> ## Documentation Index
> Fetch the complete documentation index at: https://docs.appsignal.com/llms.txt
> Use this file to discover all available pages before exploring further.

# Triggers

> List, create, update, and archive anomaly detection triggers from the terminal.

The `triggers` commands manage anomaly detection triggers: alerts that fire when a metric crosses a threshold you define.

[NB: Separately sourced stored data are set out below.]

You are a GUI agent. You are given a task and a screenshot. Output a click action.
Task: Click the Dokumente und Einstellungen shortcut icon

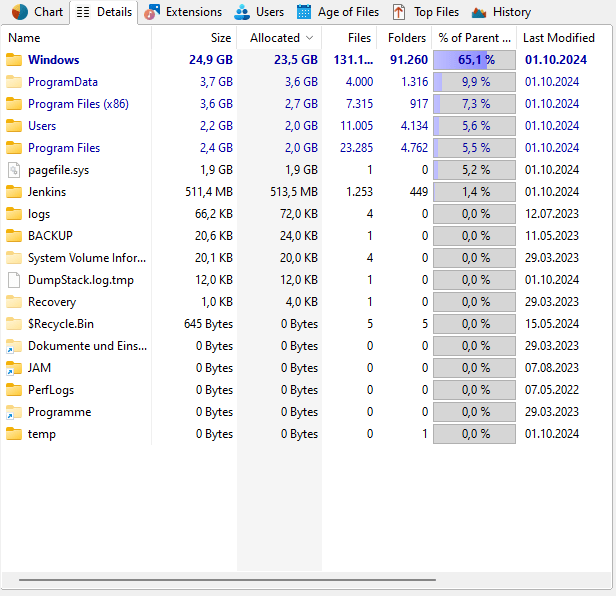[x=14, y=346]
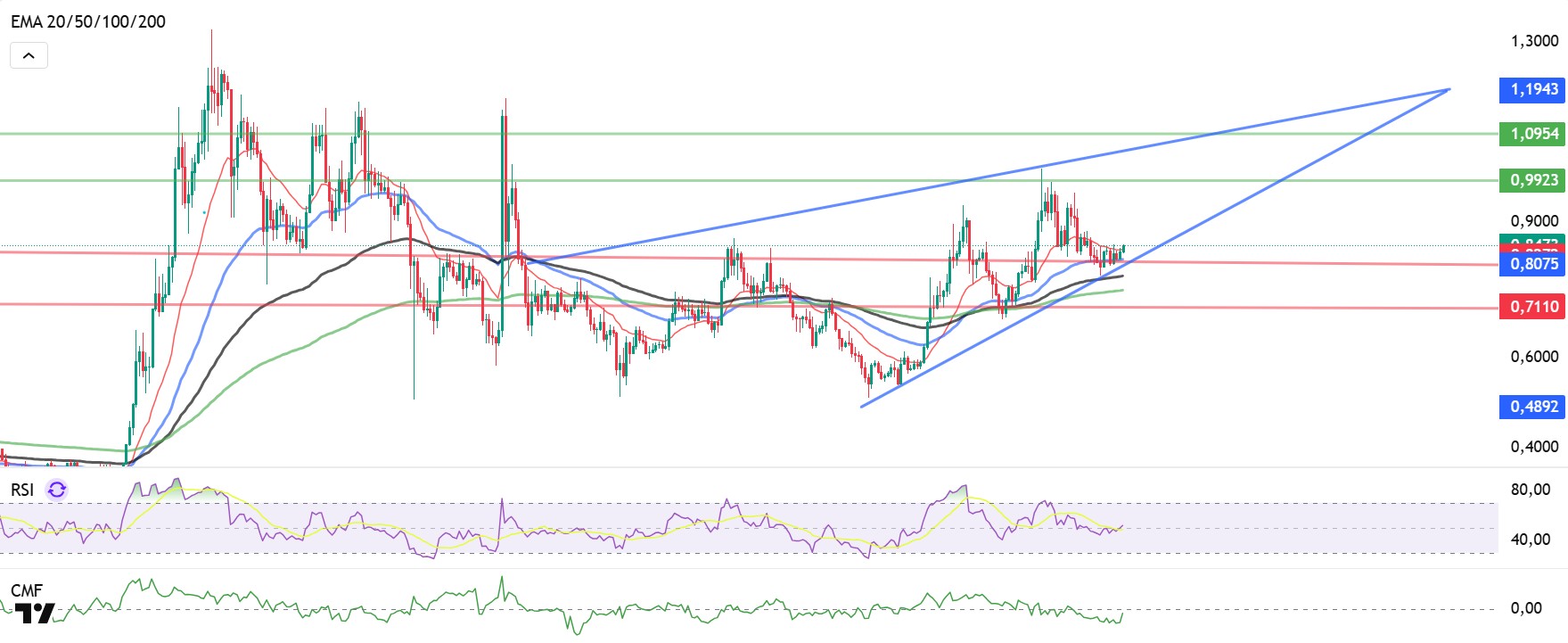
Task: Click the CMF 0,00 scale value
Action: pyautogui.click(x=1526, y=608)
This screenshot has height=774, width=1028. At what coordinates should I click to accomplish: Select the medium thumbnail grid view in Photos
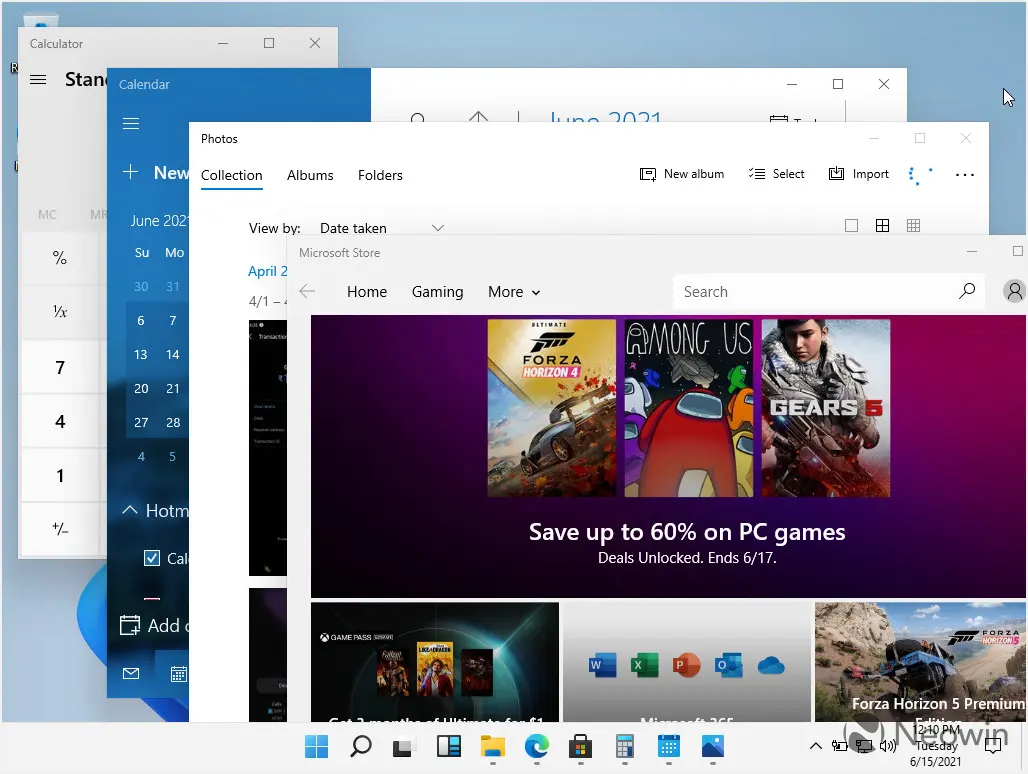[882, 226]
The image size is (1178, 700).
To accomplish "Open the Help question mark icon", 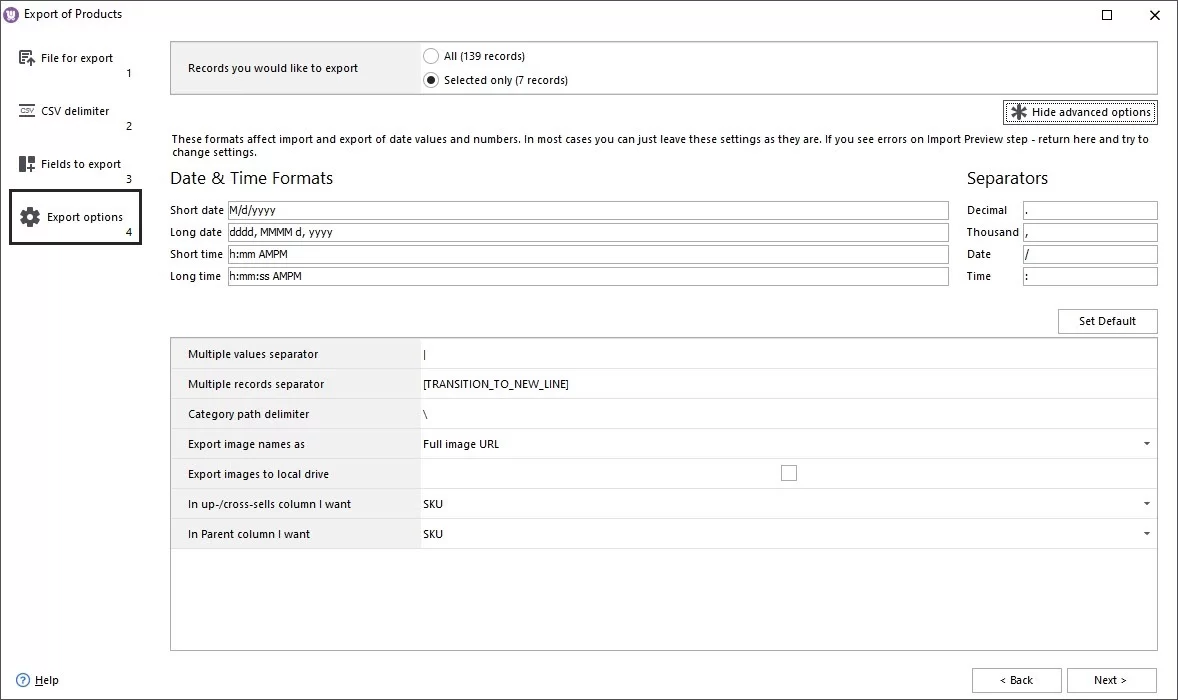I will pos(23,680).
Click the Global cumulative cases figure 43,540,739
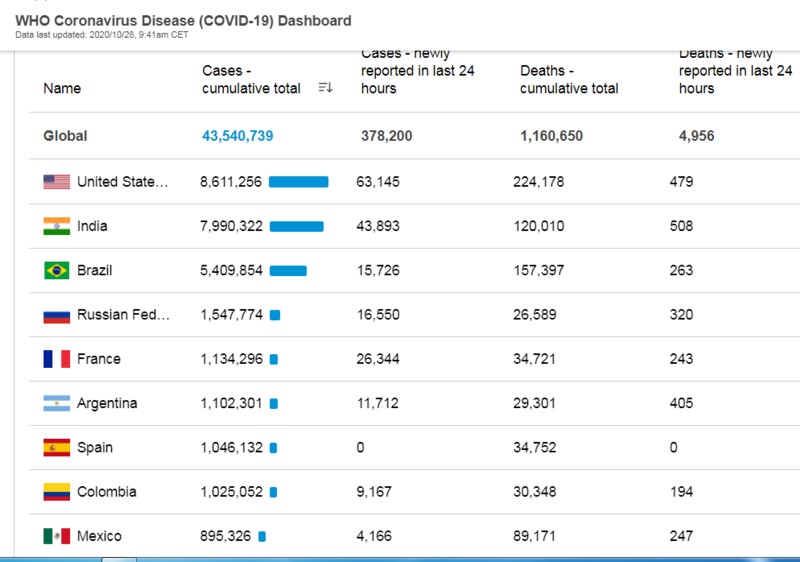This screenshot has height=562, width=800. [238, 136]
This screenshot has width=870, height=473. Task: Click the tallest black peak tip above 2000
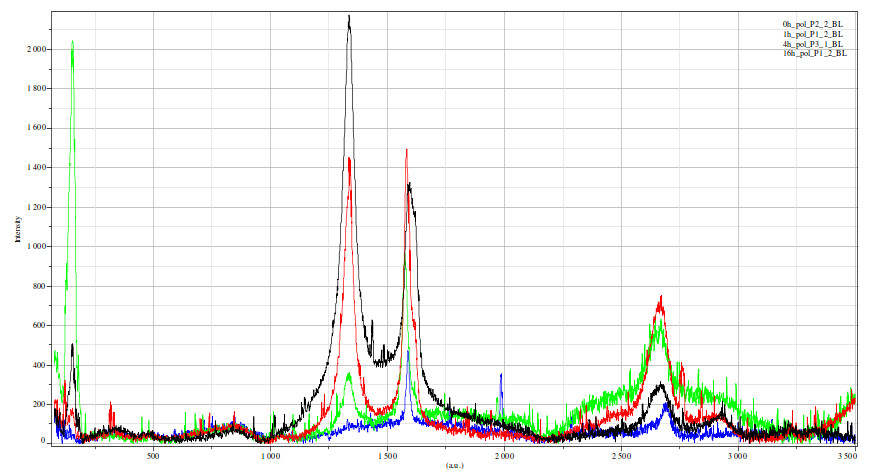pos(349,17)
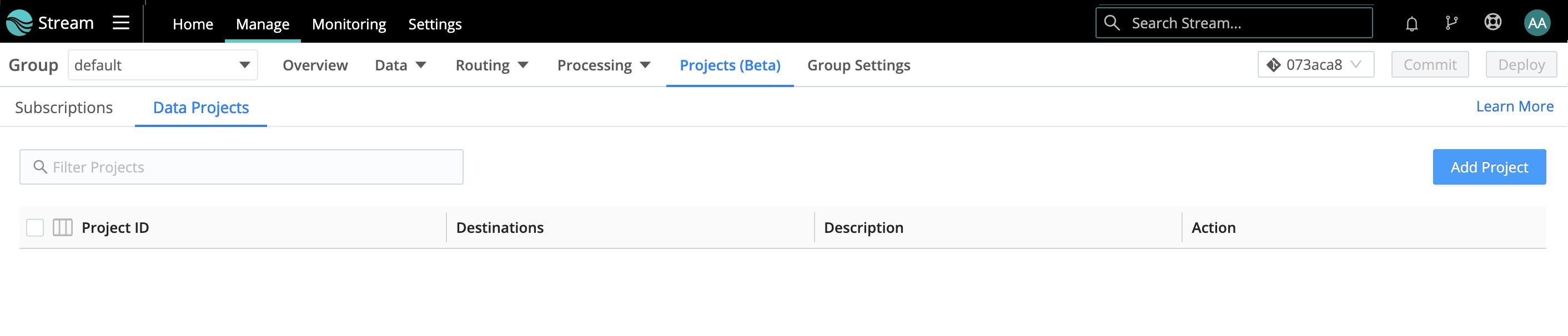Click the git branch icon in the header
Image resolution: width=1568 pixels, height=336 pixels.
pyautogui.click(x=1452, y=23)
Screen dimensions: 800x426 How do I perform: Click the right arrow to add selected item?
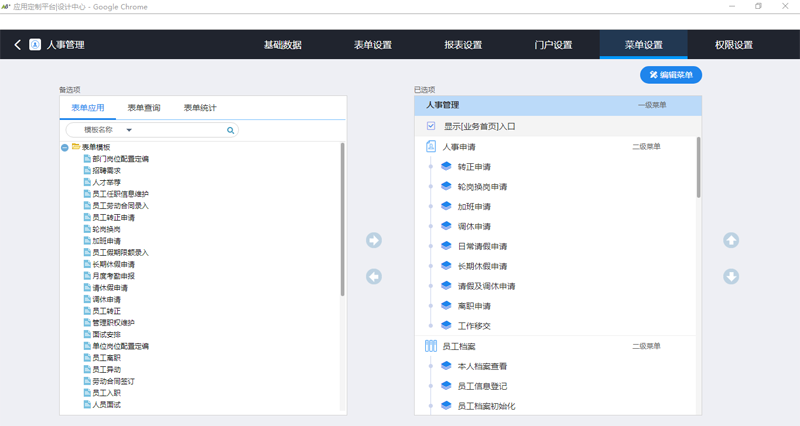pyautogui.click(x=373, y=241)
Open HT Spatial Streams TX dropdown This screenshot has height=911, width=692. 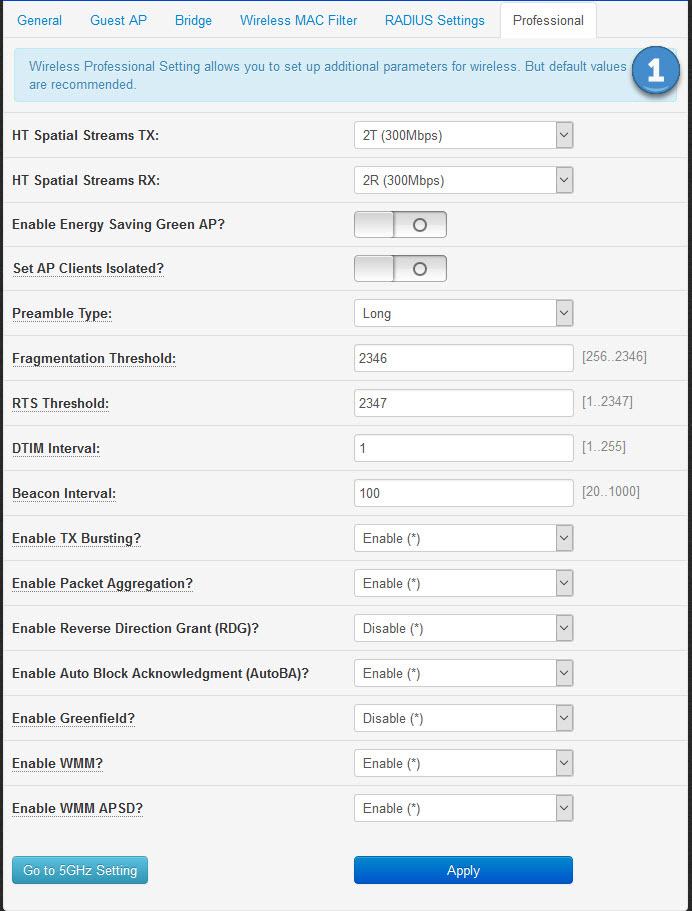pyautogui.click(x=464, y=135)
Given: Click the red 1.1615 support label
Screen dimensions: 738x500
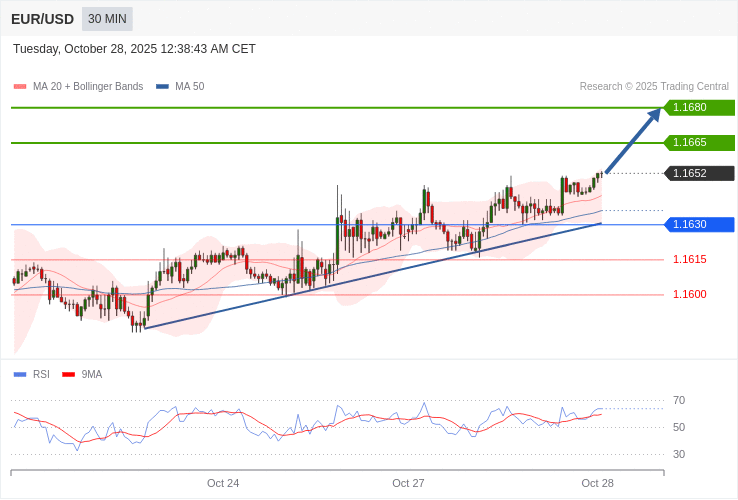Looking at the screenshot, I should 689,260.
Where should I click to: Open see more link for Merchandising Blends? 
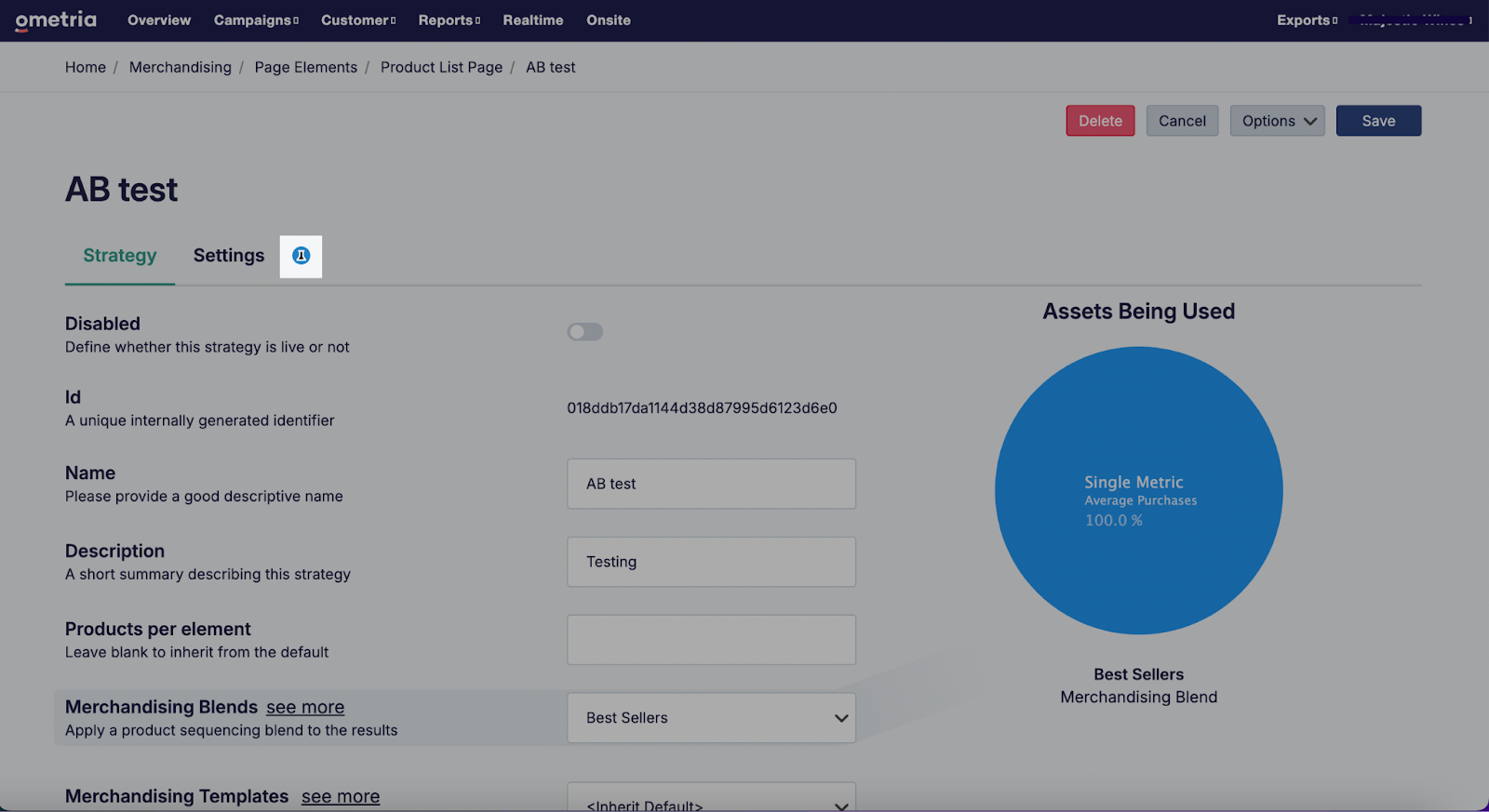pyautogui.click(x=305, y=708)
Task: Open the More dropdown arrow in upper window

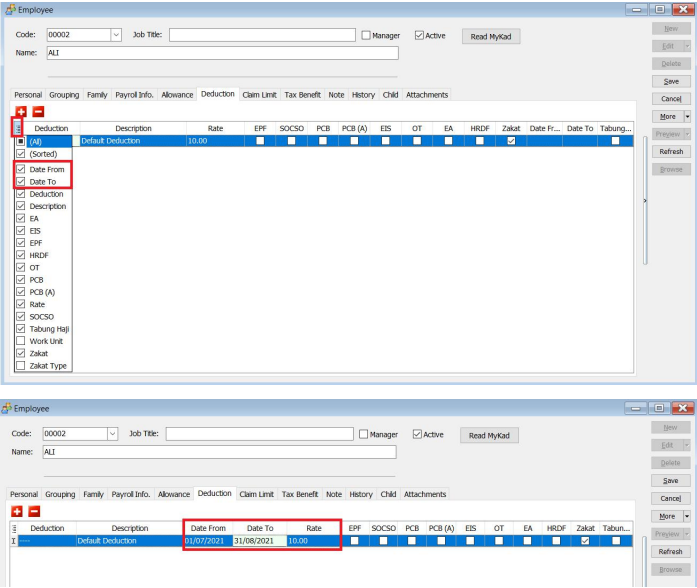Action: tap(687, 116)
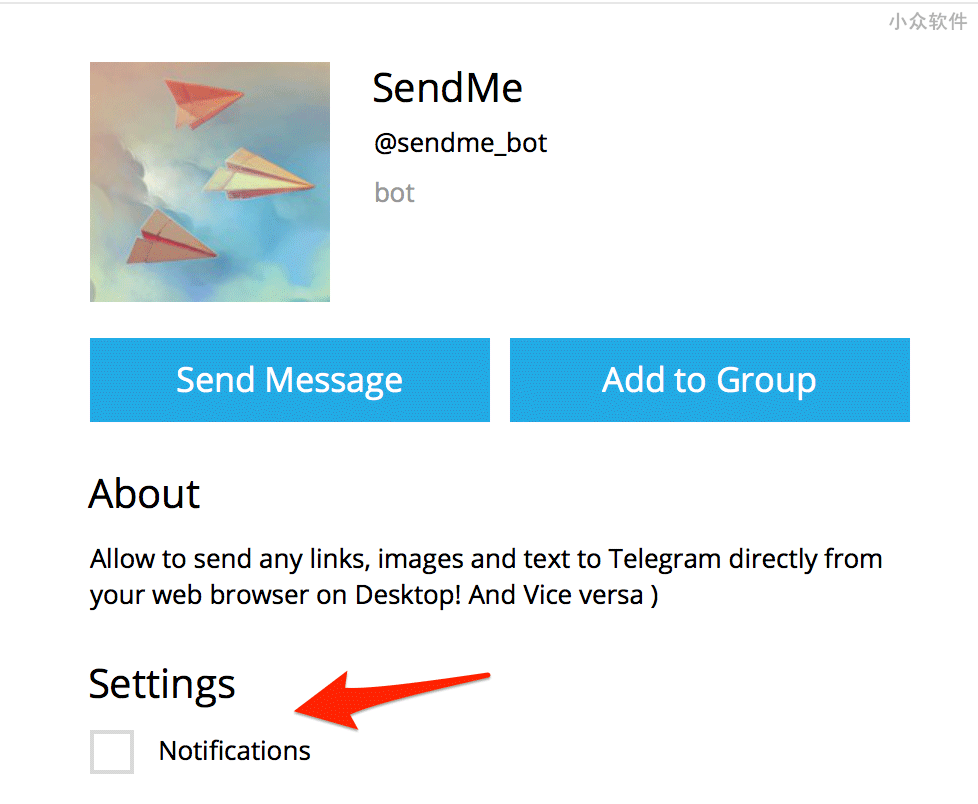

Each command targets one application, by name and environment (`--app "MyApp" --environment production`) or by ID (`--app-id <APP_ID>`, the long hexadecimal app ID from `appsignal-cli apps list`). The `--environment` flag is only needed when several apps share a name, and each command uses your default organization unless you pass `--org`. See [Apps and organizations](/cli/apps).

<Note>
  These are anomaly detection triggers on metrics. For triggers built from log lines, see [Logs](/cli/logs).
</Note>

## List triggers

```sh Shell theme={null}
appsignal-cli triggers list --app "MyApp" --environment production
```

## Create a trigger

A trigger watches one metric field and opens an alert when it crosses a threshold:

```sh Shell theme={null}
appsignal-cli triggers create --app "MyApp" --environment production \
  --name "Slow web requests" \
  --metric-name response_time --kind Advanced --field mean \
  --comparison-operator ">" --condition-value 500 \
  --warmup-duration 5 --cooldown-duration 2 \
  --description "Alert when mean response time stays above 500ms"
```

These flags are required:

| Flag                            | Description                                                            |
| ------------------------------- | ---------------------------------------------------------------------- |
| `--metric-name <name>`          | The metric to monitor                                                  |
| `--kind <kind>`                 | Trigger kind, e.g. `Advanced`, `Performance`, or `HostCPUUsage`        |
| `--field <field>`               | Field to compare: `count`, `counter`, `gauge`, `mean`, `p90`, or `p95` |
| `--comparison-operator <op>`    | One of `>`, `>=`, `<`, `<=`, `==`, or `!=`                             |
| `--condition-value <number>`    | Threshold to compare against                                           |
| `--warmup-duration <minutes>`   | How long the condition must hold before opening an alert               |
| `--cooldown-duration <minutes>` | How long it must recover before closing an alert                       |

These flags are optional:

| Flag                    | Description                                            |
| ----------------------- | ------------------------------------------------------ |
| `--name <text>`         | Display name (defaults to the metric name)             |
| `--description <text>`  | Description shown with the trigger                     |
| `--notifier-ids <list>` | Comma-separated notifier IDs to attach                 |
| `--tag <key=value>`     | Tag filter (repeat the flag, or comma-separate)        |
| `--dashboard-id <id>`   | Dashboard to link from notifications                   |
| `--no-match-is-zero`    | Treat missing datapoints as 0                          |
| `--format <format>`     | Value format, e.g. `duration`, `number`, or `percent`  |
| `--format-input <unit>` | Input unit for size formats, e.g. `byte` or `kilobyte` |

## Update a trigger

Update a trigger by its `--id` (from `triggers list`). An update creates a new version linked to the existing trigger:

```sh Shell theme={null}
appsignal-cli triggers update --id <TRIGGER_ID> --app "MyApp" --environment production \
  --condition-value 750
```

`update` accepts the same flags as `create`.

## Archive a trigger

Archiving a trigger also closes its associated alerts and incidents:

```sh Shell theme={null}
appsignal-cli triggers archive --id <TRIGGER_ID> --app "MyApp" --environment production
```

## Next steps

A trigger opens an incident when it fires. Inspect those with the [incidents](/cli/incidents) commands.